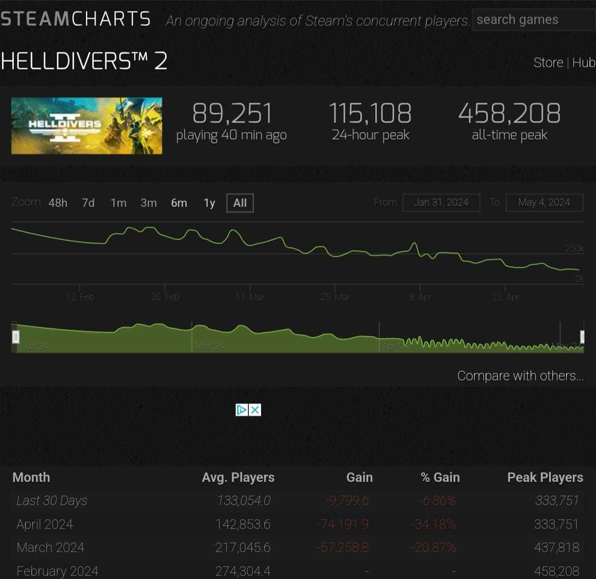Image resolution: width=596 pixels, height=579 pixels.
Task: Click Compare with others link
Action: coord(520,376)
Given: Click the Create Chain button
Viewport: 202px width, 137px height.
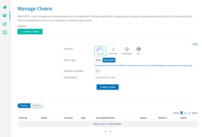Looking at the screenshot, I should coord(108,87).
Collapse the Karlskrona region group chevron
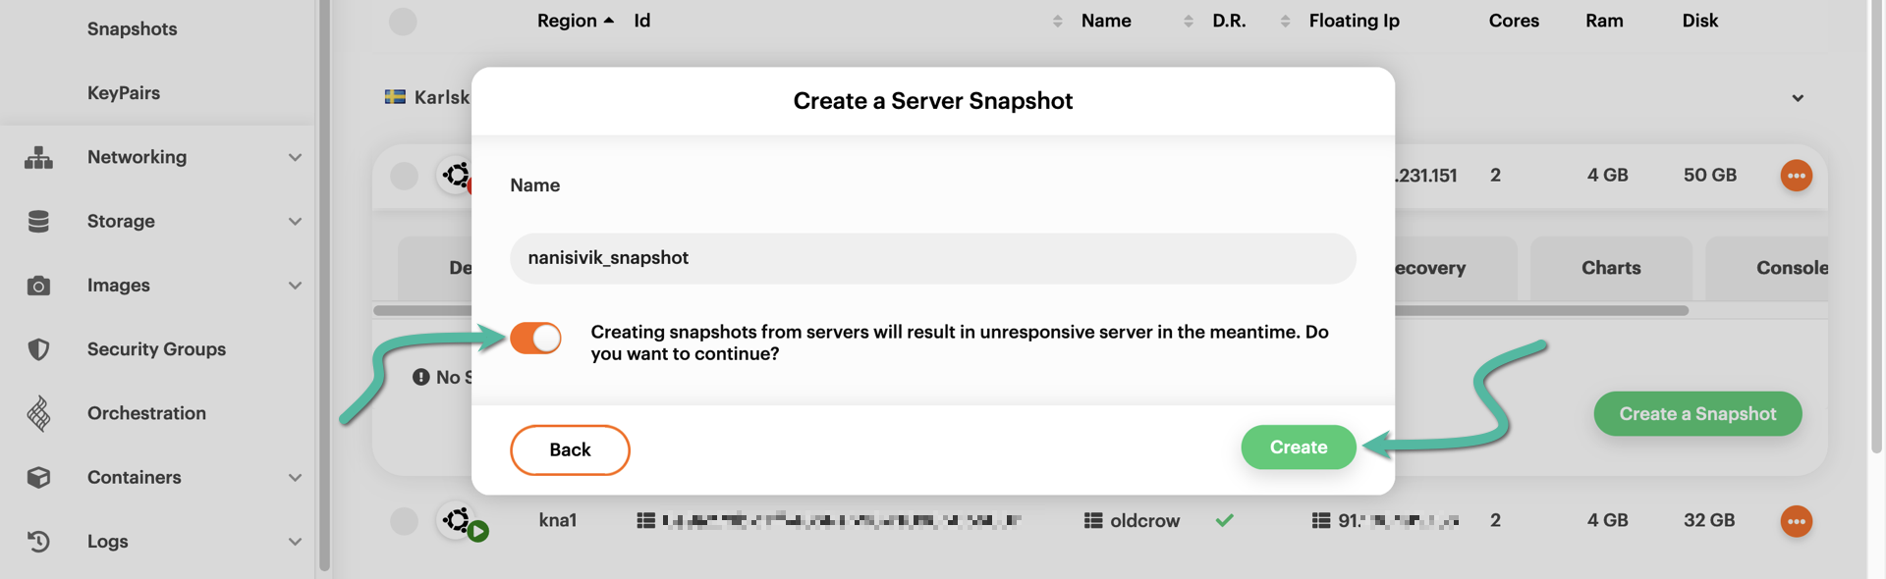The image size is (1886, 579). tap(1797, 98)
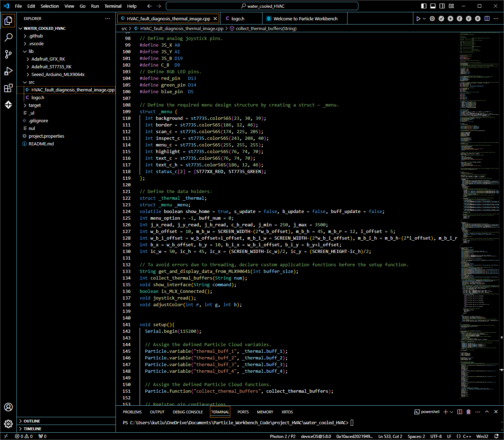Click the Photon 2 / P2 status item
The image size is (504, 440).
coord(282,436)
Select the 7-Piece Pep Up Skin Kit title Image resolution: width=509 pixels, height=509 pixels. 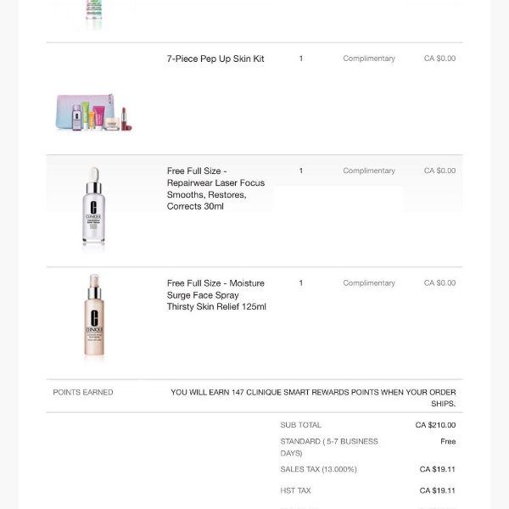coord(215,59)
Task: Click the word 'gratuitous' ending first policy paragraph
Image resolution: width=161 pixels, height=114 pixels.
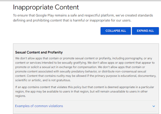Action: pyautogui.click(x=63, y=80)
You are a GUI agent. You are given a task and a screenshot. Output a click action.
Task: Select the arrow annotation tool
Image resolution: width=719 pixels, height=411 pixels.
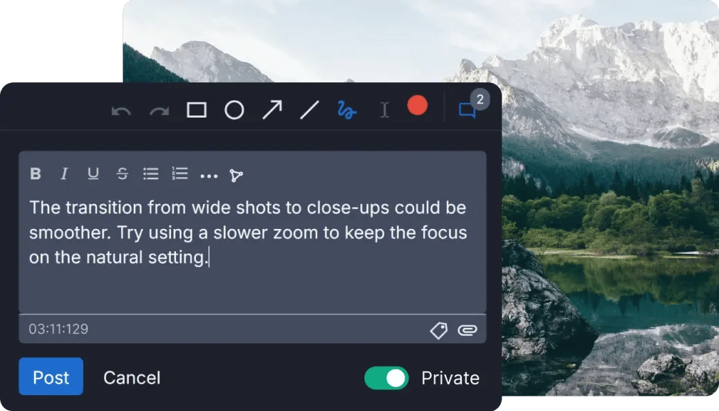coord(272,110)
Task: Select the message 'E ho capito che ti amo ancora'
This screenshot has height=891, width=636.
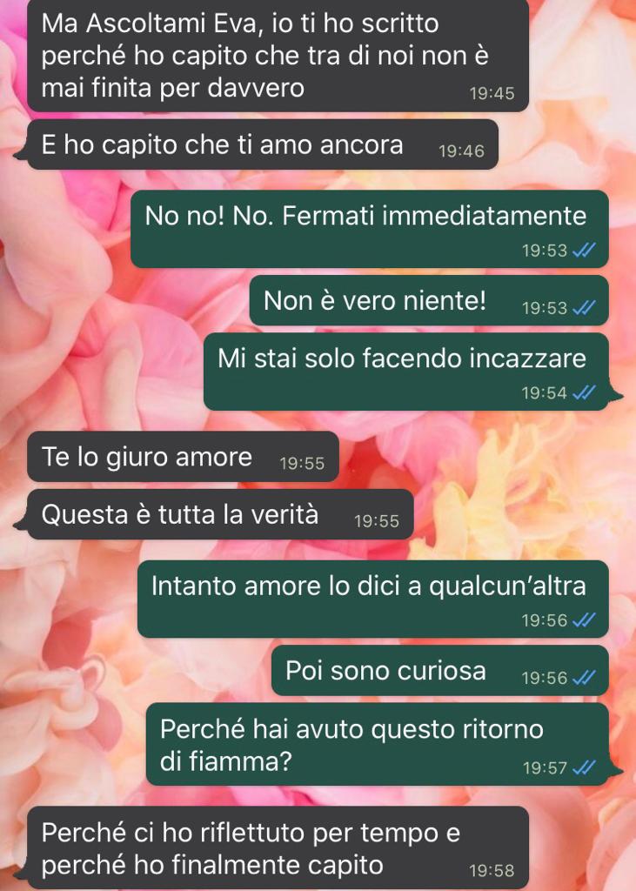Action: tap(263, 145)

**Prompt**
Output exactly the lines from the one that has "Task: Select the message" through the end of the data. Do not include pictures.

**Your solution**
Task: Select the message 'E ho capito che ti amo ancora'
This screenshot has height=891, width=636.
Action: tap(263, 145)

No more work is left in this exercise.